### EXERCISE PROMPT
Could you write out the line containing "Task: Click the" and all the lines below it in the data, exactly, through the final one and nothing else?

### SOURCE DATA
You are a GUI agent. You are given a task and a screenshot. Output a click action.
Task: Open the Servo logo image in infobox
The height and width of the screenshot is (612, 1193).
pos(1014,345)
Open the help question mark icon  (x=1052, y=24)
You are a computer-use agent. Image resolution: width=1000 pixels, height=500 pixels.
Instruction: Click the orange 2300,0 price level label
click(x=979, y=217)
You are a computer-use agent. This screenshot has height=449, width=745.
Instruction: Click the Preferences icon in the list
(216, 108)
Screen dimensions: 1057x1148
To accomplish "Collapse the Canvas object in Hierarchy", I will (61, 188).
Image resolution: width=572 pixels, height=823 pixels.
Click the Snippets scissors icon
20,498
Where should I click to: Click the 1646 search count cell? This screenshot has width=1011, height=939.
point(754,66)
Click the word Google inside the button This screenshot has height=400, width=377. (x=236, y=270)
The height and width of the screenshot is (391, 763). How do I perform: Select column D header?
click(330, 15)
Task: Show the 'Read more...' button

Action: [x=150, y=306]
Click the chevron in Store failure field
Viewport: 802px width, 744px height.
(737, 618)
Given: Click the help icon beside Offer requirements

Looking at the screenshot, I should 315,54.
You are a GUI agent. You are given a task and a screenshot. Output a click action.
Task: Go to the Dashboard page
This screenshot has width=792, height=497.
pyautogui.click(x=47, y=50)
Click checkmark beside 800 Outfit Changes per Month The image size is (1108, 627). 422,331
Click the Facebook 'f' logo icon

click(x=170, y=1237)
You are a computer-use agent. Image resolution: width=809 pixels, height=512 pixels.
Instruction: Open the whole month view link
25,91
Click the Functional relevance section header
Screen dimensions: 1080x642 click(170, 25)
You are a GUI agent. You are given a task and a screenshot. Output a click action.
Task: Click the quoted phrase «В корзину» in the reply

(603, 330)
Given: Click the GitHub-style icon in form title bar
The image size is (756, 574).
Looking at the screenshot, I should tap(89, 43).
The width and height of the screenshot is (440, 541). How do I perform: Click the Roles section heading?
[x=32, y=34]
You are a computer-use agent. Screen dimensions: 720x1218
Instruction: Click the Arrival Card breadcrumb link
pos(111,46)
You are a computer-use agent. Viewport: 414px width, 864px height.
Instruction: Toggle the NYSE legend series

### COMPLETED EXERCISE
Task: Click the quoted phrase «В корзину» in the reply

(603, 330)
Given: Click the GitHub-style icon in form title bar
The image size is (756, 574).
Looking at the screenshot, I should tap(89, 43).
The width and height of the screenshot is (440, 541). How do I perform: Click the Roles section heading?
[x=32, y=34]
You are a computer-use agent. Screen dimensions: 720x1218
Instruction: Click the Arrival Card breadcrumb link
pos(111,46)
You are a computer-use agent. Viewport: 414px width, 864px height.
Instruction: Toggle the NYSE legend series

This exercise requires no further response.